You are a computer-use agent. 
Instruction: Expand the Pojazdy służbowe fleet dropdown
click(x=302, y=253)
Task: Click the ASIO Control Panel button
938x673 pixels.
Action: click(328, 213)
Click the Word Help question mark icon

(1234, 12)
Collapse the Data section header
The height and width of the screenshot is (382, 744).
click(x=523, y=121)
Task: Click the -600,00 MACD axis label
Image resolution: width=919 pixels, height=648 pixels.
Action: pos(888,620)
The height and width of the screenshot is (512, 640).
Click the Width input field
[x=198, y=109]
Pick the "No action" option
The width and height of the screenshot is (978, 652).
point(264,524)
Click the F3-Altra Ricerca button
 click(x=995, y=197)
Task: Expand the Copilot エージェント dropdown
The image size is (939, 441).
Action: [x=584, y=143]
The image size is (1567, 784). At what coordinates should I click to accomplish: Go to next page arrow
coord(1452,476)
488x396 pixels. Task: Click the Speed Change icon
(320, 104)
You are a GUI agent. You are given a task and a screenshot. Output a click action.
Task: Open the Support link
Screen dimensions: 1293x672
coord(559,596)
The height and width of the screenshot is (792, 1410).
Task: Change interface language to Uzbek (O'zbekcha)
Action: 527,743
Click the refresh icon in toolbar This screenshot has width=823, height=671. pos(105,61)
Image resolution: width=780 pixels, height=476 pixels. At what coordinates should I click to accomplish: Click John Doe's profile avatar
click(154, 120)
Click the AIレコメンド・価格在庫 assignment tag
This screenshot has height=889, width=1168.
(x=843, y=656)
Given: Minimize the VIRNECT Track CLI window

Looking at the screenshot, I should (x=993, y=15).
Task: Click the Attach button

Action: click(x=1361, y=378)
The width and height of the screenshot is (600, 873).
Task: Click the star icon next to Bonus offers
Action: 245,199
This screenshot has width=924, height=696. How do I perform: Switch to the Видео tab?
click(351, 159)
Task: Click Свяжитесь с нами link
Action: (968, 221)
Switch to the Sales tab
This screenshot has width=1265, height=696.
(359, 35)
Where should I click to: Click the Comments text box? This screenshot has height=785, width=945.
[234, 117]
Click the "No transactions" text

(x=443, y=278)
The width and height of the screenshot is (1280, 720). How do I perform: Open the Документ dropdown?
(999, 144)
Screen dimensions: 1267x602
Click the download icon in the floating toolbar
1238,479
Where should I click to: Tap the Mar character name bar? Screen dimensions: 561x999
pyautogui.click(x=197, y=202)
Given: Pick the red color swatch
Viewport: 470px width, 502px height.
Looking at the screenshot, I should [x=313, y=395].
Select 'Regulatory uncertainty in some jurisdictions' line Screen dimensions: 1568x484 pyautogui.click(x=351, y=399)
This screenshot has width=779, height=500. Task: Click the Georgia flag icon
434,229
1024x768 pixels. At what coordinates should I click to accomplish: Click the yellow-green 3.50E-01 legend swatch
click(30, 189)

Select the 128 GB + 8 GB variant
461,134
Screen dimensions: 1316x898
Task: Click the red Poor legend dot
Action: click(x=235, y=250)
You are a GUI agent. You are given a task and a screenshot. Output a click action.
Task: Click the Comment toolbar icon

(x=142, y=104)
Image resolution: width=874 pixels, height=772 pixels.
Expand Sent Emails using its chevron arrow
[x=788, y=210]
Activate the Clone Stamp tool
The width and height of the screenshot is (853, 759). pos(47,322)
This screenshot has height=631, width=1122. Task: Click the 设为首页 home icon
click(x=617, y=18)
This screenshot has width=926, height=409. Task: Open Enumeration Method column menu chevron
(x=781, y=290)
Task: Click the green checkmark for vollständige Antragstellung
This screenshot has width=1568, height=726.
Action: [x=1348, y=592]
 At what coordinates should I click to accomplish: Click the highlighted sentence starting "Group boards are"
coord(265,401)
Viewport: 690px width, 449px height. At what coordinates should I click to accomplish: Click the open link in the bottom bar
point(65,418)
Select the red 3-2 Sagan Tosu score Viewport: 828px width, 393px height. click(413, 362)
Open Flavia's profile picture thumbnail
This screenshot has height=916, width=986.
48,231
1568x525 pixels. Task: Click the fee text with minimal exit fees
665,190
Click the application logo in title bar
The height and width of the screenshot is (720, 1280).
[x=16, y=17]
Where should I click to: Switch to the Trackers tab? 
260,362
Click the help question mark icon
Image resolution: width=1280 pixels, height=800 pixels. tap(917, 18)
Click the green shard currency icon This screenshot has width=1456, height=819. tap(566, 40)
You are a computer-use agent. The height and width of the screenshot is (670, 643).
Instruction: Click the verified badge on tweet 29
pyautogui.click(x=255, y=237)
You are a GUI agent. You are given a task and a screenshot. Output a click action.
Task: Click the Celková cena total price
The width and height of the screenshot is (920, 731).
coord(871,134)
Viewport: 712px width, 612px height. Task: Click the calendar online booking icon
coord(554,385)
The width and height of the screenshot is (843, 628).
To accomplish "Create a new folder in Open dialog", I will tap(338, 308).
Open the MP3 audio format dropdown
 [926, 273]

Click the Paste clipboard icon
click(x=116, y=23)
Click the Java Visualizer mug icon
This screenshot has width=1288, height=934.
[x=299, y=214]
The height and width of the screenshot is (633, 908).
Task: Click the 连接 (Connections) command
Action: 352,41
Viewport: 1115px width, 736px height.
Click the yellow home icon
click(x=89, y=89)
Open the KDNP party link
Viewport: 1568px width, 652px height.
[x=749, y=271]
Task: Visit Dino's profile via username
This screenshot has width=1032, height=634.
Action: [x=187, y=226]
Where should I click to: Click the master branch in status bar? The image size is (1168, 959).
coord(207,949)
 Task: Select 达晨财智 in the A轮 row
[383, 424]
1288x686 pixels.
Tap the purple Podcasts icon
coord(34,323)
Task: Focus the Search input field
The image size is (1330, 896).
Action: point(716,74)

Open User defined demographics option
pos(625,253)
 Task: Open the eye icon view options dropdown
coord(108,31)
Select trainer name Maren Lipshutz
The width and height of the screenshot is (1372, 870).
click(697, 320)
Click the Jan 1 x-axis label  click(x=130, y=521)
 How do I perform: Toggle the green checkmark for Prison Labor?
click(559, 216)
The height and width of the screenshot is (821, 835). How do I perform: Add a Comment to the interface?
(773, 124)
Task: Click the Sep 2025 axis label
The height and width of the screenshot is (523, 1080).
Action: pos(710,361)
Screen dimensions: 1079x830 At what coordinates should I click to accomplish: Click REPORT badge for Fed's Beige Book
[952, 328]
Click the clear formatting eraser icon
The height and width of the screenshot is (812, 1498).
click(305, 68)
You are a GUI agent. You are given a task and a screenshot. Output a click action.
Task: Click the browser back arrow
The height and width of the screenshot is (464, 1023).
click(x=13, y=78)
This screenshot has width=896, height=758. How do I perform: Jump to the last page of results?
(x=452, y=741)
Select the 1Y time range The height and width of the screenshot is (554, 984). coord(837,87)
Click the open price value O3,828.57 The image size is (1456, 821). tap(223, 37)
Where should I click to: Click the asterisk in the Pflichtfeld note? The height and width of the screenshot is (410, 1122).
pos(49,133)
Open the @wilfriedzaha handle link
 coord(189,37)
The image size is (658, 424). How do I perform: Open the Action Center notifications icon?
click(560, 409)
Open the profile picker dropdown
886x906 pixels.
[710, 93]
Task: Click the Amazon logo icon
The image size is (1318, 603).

——

Your job is to set down the whole listing a second time, exactly.

> Answer box
You are a computer-use agent. 
Instruction: Expand the Pojazdy służbowe fleet dropdown
click(x=302, y=253)
Task: Click the ASIO Control Panel button
938x673 pixels.
Action: click(328, 213)
Click the Word Help question mark icon

(1234, 12)
Collapse the Data section header
The height and width of the screenshot is (382, 744).
click(x=523, y=121)
Task: Click the -600,00 MACD axis label
Image resolution: width=919 pixels, height=648 pixels.
Action: pos(888,620)
The height and width of the screenshot is (512, 640).
Click the Width input field
[x=198, y=109]
Pick the "No action" option
The width and height of the screenshot is (978, 652).
point(264,524)
Click the F3-Altra Ricerca button
 click(x=995, y=197)
Task: Expand the Copilot エージェント dropdown
The image size is (939, 441).
Action: [x=584, y=143]
The image size is (1567, 784). At what coordinates should I click to accomplish: Go to next page arrow
coord(1452,476)
488x396 pixels. Task: Click the Speed Change icon
(320, 104)
You are a GUI agent. You are given a task and a screenshot. Output a click action.
Task: Open the Support link
Screen dimensions: 1293x672
coord(559,596)
The height and width of the screenshot is (792, 1410).
Task: Change interface language to Uzbek (O'zbekcha)
Action: 527,743
Click the refresh icon in toolbar This screenshot has width=823, height=671. pos(105,61)
Image resolution: width=780 pixels, height=476 pixels. At what coordinates should I click to accomplish: Click John Doe's profile avatar
click(154, 120)
Click the AIレコメンド・価格在庫 assignment tag
This screenshot has height=889, width=1168.
(x=843, y=656)
Given: Minimize the VIRNECT Track CLI window

Looking at the screenshot, I should (x=993, y=15).
Task: Click the Attach button

Action: click(x=1361, y=378)
The width and height of the screenshot is (600, 873).
Task: Click the star icon next to Bonus offers
Action: 245,199
This screenshot has width=924, height=696. How do I perform: Switch to the Видео tab?
click(351, 159)
Task: Click Свяжитесь с нами link
Action: (968, 221)
Switch to the Sales tab
This screenshot has width=1265, height=696.
(359, 35)
Where should I click to: Click the Comments text box? This screenshot has height=785, width=945.
[234, 117]
Click the "No transactions" text

(x=443, y=278)
The width and height of the screenshot is (1280, 720). How do I perform: Open the Документ dropdown?
(999, 144)
Screen dimensions: 1267x602
Click the download icon in the floating toolbar
1238,479
Where should I click to: Tap the Mar character name bar? Screen dimensions: 561x999
pyautogui.click(x=197, y=202)
Given: Pick the red color swatch
Viewport: 470px width, 502px height.
Looking at the screenshot, I should [x=313, y=395].
Select 'Regulatory uncertainty in some jurisdictions' line Screen dimensions: 1568x484 pyautogui.click(x=351, y=399)
This screenshot has width=779, height=500. Task: Click the Georgia flag icon
434,229
1024x768 pixels. At what coordinates should I click to accomplish: Click the yellow-green 3.50E-01 legend swatch
click(30, 189)

Select the 128 GB + 8 GB variant
461,134
Screen dimensions: 1316x898
Task: Click the red Poor legend dot
Action: click(x=235, y=250)
You are a GUI agent. You are given a task and a screenshot. Output a click action.
Task: Click the Comment toolbar icon

(x=142, y=104)
Image resolution: width=874 pixels, height=772 pixels.
Expand Sent Emails using its chevron arrow
[x=788, y=210]
Activate the Clone Stamp tool
The width and height of the screenshot is (853, 759). pos(47,322)
This screenshot has height=631, width=1122. Task: Click the 设为首页 home icon
click(x=617, y=18)
This screenshot has width=926, height=409. Task: Open Enumeration Method column menu chevron
(x=781, y=290)
Task: Click the green checkmark for vollständige Antragstellung
This screenshot has width=1568, height=726.
Action: [x=1348, y=592]
 At what coordinates should I click to accomplish: Click the highlighted sentence starting "Group boards are"
coord(265,401)
Viewport: 690px width, 449px height. At what coordinates should I click to accomplish: Click the open link in the bottom bar
point(65,418)
Select the red 3-2 Sagan Tosu score Viewport: 828px width, 393px height. click(413, 362)
Open Flavia's profile picture thumbnail
This screenshot has height=916, width=986.
48,231
1568x525 pixels. Task: Click the fee text with minimal exit fees
665,190
Click the application logo in title bar
The height and width of the screenshot is (720, 1280).
[x=16, y=17]
Where should I click to: Switch to the Trackers tab? 
260,362
Click the help question mark icon
Image resolution: width=1280 pixels, height=800 pixels. tap(917, 18)
Click the green shard currency icon This screenshot has width=1456, height=819. tap(566, 40)
You are a computer-use agent. The height and width of the screenshot is (670, 643).
Instruction: Click the verified badge on tweet 29
pyautogui.click(x=255, y=237)
You are a GUI agent. You are given a task and a screenshot. Output a click action.
Task: Click the Celková cena total price
The width and height of the screenshot is (920, 731).
coord(871,134)
Viewport: 712px width, 612px height. Task: Click the calendar online booking icon
coord(554,385)
The width and height of the screenshot is (843, 628).
To accomplish "Create a new folder in Open dialog", I will tap(338, 308).
Open the MP3 audio format dropdown
 [926, 273]

Click the Paste clipboard icon
click(x=116, y=23)
Click the Java Visualizer mug icon
This screenshot has width=1288, height=934.
[x=299, y=214]
The height and width of the screenshot is (633, 908).
Task: Click the 连接 (Connections) command
Action: 352,41
Viewport: 1115px width, 736px height.
Click the yellow home icon
click(x=89, y=89)
Open the KDNP party link
Viewport: 1568px width, 652px height.
[x=749, y=271]
Task: Visit Dino's profile via username
This screenshot has width=1032, height=634.
Action: [x=187, y=226]
Where should I click to: Click the master branch in status bar? The image size is (1168, 959).
coord(207,949)
 Task: Select 达晨财智 in the A轮 row
[383, 424]
1288x686 pixels.
Tap the purple Podcasts icon
coord(34,323)
Task: Focus the Search input field
The image size is (1330, 896).
Action: point(716,74)

Open User defined demographics option
pos(625,253)
 Task: Open the eye icon view options dropdown
coord(108,31)
Select trainer name Maren Lipshutz
The width and height of the screenshot is (1372, 870).
click(697, 320)
Click the Jan 1 x-axis label  click(x=130, y=521)
 How do I perform: Toggle the green checkmark for Prison Labor?
click(559, 216)
The height and width of the screenshot is (821, 835). How do I perform: Add a Comment to the interface?
(773, 124)
Task: Click the Sep 2025 axis label
The height and width of the screenshot is (523, 1080).
Action: pos(710,361)
Screen dimensions: 1079x830 At what coordinates should I click to accomplish: Click REPORT badge for Fed's Beige Book
[952, 328]
Click the clear formatting eraser icon
The height and width of the screenshot is (812, 1498).
click(305, 68)
You are a GUI agent. You are given a task and a screenshot. Output a click action.
Task: Click the browser back arrow
The height and width of the screenshot is (464, 1023).
click(x=13, y=78)
This screenshot has width=896, height=758. How do I perform: Jump to the last page of results?
(x=452, y=741)
Select the 1Y time range The height and width of the screenshot is (554, 984). coord(837,87)
Click the open price value O3,828.57 The image size is (1456, 821). tap(223, 37)
Where should I click to: Click the asterisk in the Pflichtfeld note? The height and width of the screenshot is (410, 1122).
pos(49,133)
Open the @wilfriedzaha handle link
 coord(189,37)
The image size is (658, 424). How do I perform: Open the Action Center notifications icon?
click(560, 409)
Open the profile picker dropdown
886x906 pixels.
[710, 93]
Task: Click the Amazon logo icon
The image size is (1318, 603).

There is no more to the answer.